Ben: And since Mordred's life had no ultimate purpose other than to kill Oy, and since he would have died were it not for Walter dying, and since Eddie died on account of Walter's death, none of this was for anything.
 

Ben: It's a great toppling house of cards of suck.
 

Ben: So now it's just Roland and Mute Picasso 

Ben: and they walk to the Dark Tower and find that the Crimson King is just Dumbledore Santa Claus, stuck on a balcony like a college-age Ben stuck outside your dorm room, chucking Quidditch balls at Roland to kill him.
 

Ben: I wish I could say this was the most disappointing primary antagonist in Stephen King history, though it isn't.

Ben: Honestly, I would have been happier if he were a spider.
 

Ben: In fact, after seeing Mordred transform into a spider, I was really, honestly HOPING that the Crimson King was a spider
 

Ben: if for no other reason than there's a really, really old post on KA IS A WHEEL about how if the Crimson King turned out to be a spider I was going to burn your books, and I was honestly looking forward to doing that.
 

Ben: I'll also remark here about how little Stephen King seems to care about this story.
 

Ben: Like, this, the final encounter, isn't any sort of actual confrontation between Roland and his nemesis.
 

Ben: It doesn't involve Eddie or Oy or Susannah or any of the other characters we've come to know over the years.
 

Ben: It all comes to down to Patrick, who is introduced 2/3 of the way through this book, and is a throwback to a SECONDARY character from a book not even in this series, looking through a pair of binoculars at the Crimson King, a mile away, drawing him, and then erasing him.

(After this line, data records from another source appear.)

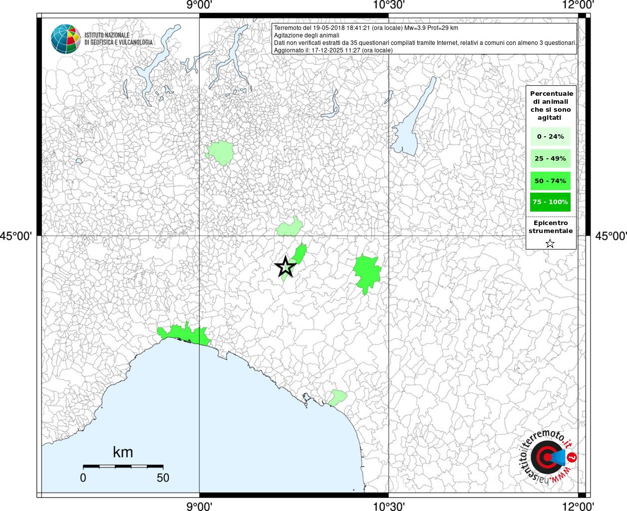
Task: Click the large green municipality east of the epicenter
Action: 367,272
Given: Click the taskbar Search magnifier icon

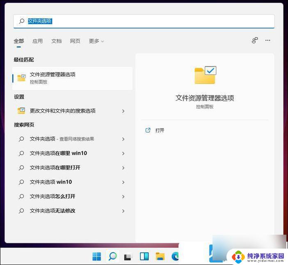Looking at the screenshot, I should [x=112, y=256].
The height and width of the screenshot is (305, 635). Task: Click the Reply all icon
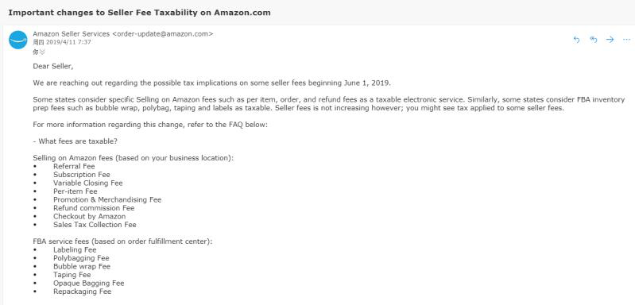point(594,40)
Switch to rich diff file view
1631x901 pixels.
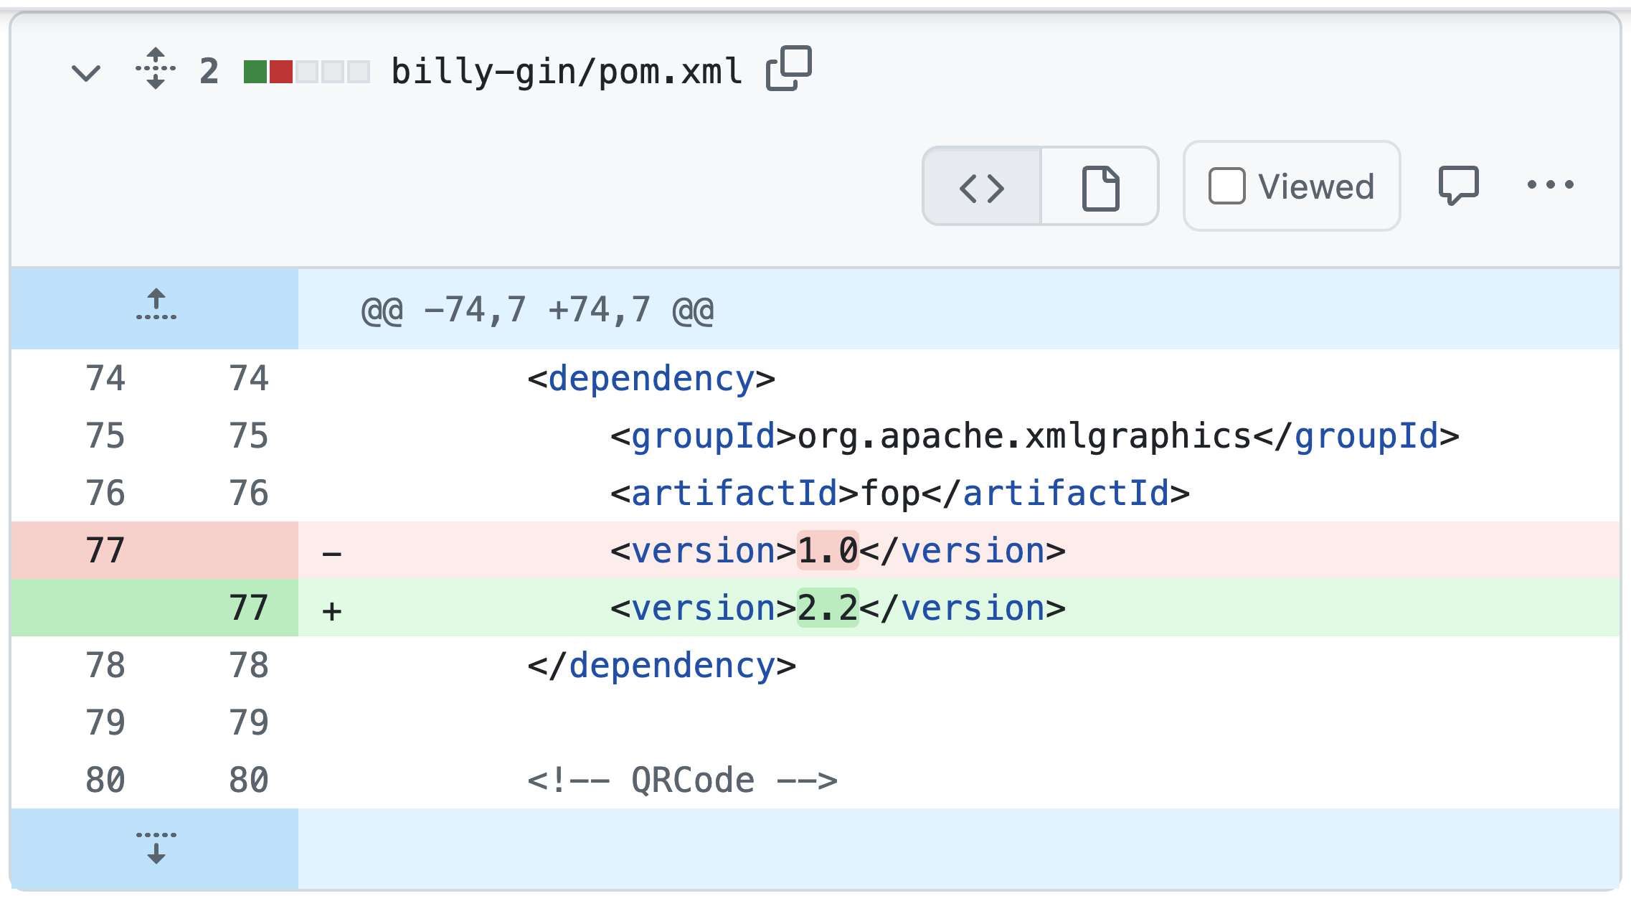[1100, 187]
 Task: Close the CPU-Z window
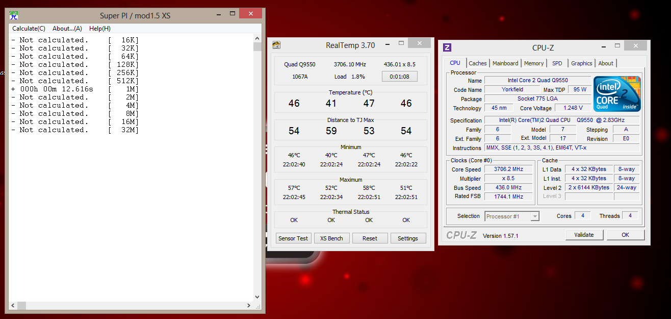pos(636,46)
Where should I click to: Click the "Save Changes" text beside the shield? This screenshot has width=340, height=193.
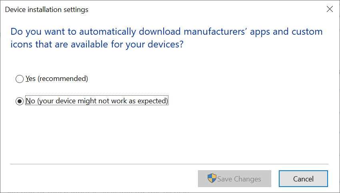coord(239,179)
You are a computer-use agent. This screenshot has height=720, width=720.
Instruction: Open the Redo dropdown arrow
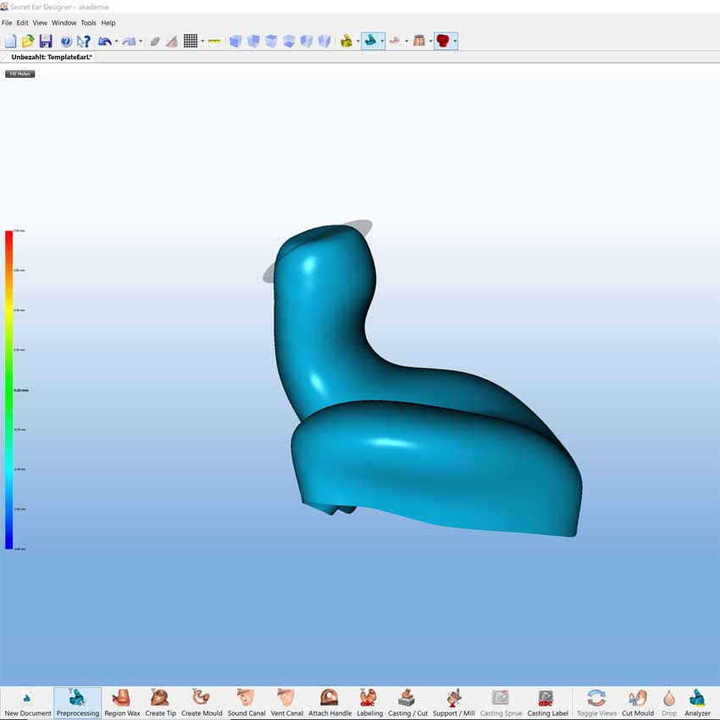[139, 40]
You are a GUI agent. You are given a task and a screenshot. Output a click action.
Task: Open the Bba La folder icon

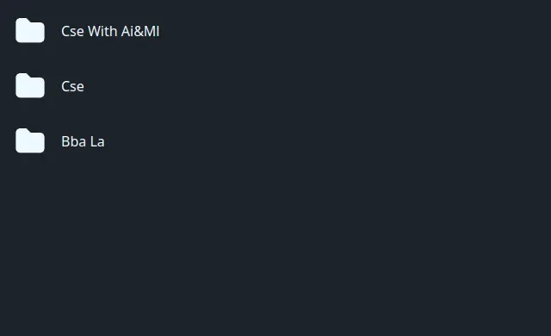pyautogui.click(x=30, y=141)
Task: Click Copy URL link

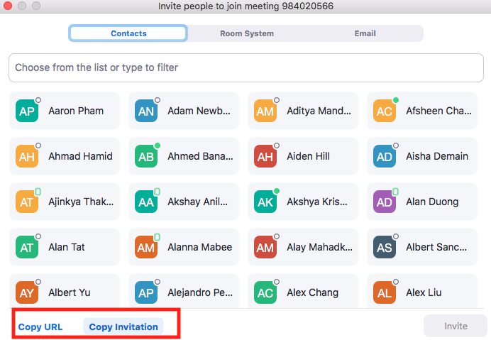Action: pos(40,327)
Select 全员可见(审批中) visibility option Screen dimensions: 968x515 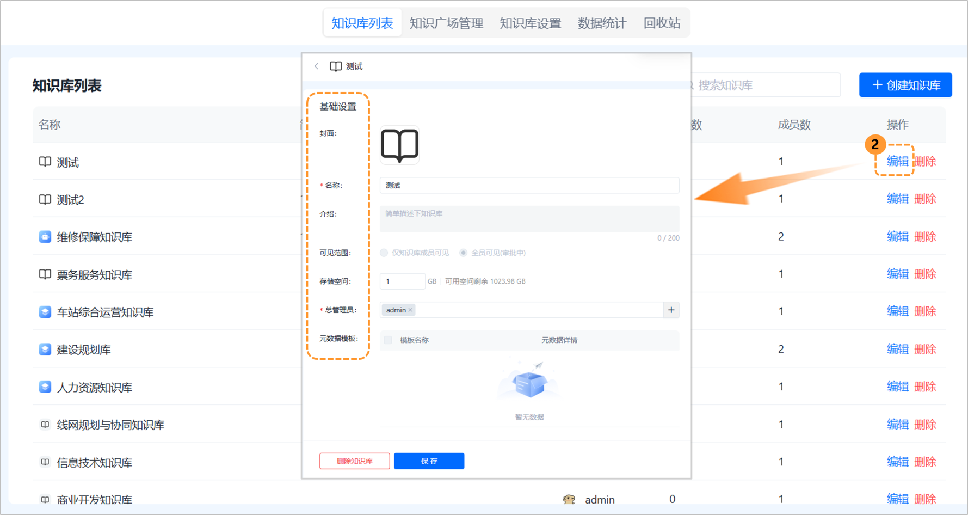coord(463,253)
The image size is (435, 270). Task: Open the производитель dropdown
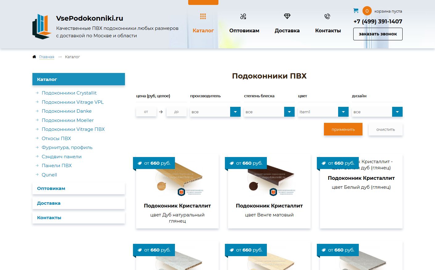[x=215, y=112]
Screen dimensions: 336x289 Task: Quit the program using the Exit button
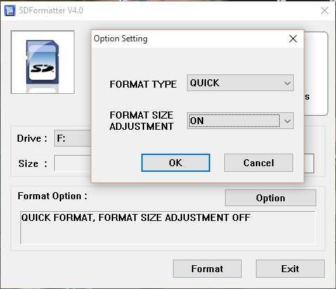pyautogui.click(x=290, y=269)
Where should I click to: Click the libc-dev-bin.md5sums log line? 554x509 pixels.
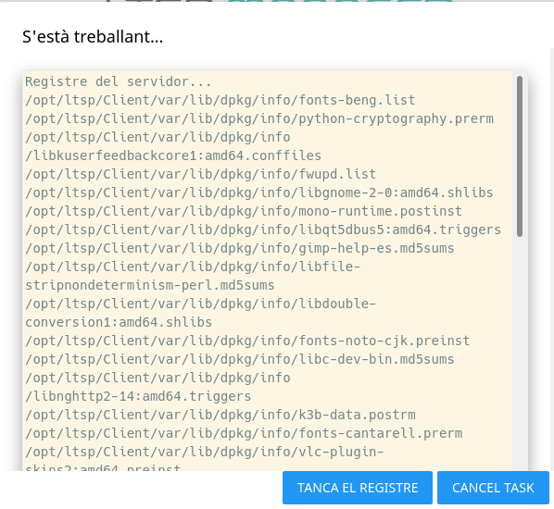tap(240, 359)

Ben: All Roland does is shoot the Quidditch balls out of the air.
 

Ben: what the fuck were we doing for the past ten years if none of these fucking characters even mattered for the god damn climax????

Me: Did you cover the part where the three Stephen King doppelgängers exposit how the CK committed suicide by swallowing a spoon to make himself invulnerable to Roland's guns?
 
Ben: Oh lol, right, I forgot about the spoon.
 

Ben: Impeccable logic.
 

Ben: But wait how could he talk??
 

Ben: With a spoon gouging out his throat??
 

Ben: Whatever, fine, sure, contrive some plot device to justify why your GUNSLINGER can't sling his fucking guns at the final boss.
 
Ben: I thought the real challenge was going to be about how the Crimson King wanted to get a hold of Roland's guns so that he could ascend to the top?
 

Ben: Because his guns are SIGULS?
 

Ben: And there's this whole exchange about how if Roland never goes to the Tower at all then the CK will just be trapped there forever?
 

Ben: And Roland decided to go anyway?
 

Ben: Except the CK seems to have no plan for retrieving Roland's guns other than, I guess, hoping that an explosion from a mile away will lob the gun across the entire field of roses and conveniently into his hand?
 

Ben: And also we know for a fact that the CK was capable of getting into the Tower anyway because otherwise he wouldn't have been able to get up on the balcony in the first place, so he actually didn't need the gun at all?
 

Ben: And also Mordred had a SIGUL as well that was capable of opening the Tower so Mordred could have just gone directly to the Crimson King and let him out instead of trying to kill Roland?
 

Ben: I can forgive the last bit because the CK was supposed to be crazy and Mordred is supposed to be young and naive but I mean come on, none of this makes sense.
 

Ben: It really just drives home how Stephen King really didn't think about how he was going to plan out the conclusion to this series, or really plan out any events of this series at all, despite having 40 years to do so.
 

Ben: And I know that he's just like "oh the words flow through me I am just the messenger" and I'm like bullshit you hack, good storytelling is about TELLING A GOOD STORY EVEN IF IT'S A LOT OF HARD WORK, not just rambling stream-of-consciousness nonsense even if you do think that you're Gan's gift to pop-culture horror fiction.
 

Ben: So Patrick saves the day and Roland bids him off and walks alone speaking the names of his dead friends as he goes to the Tower's entrance (and he has way fewer dead friends that you'd think given that he's like a zillion years old) and the door slams shut and that's the end of the story except not.
 

Ben: That's enough for now, I'll give my epilogue report later.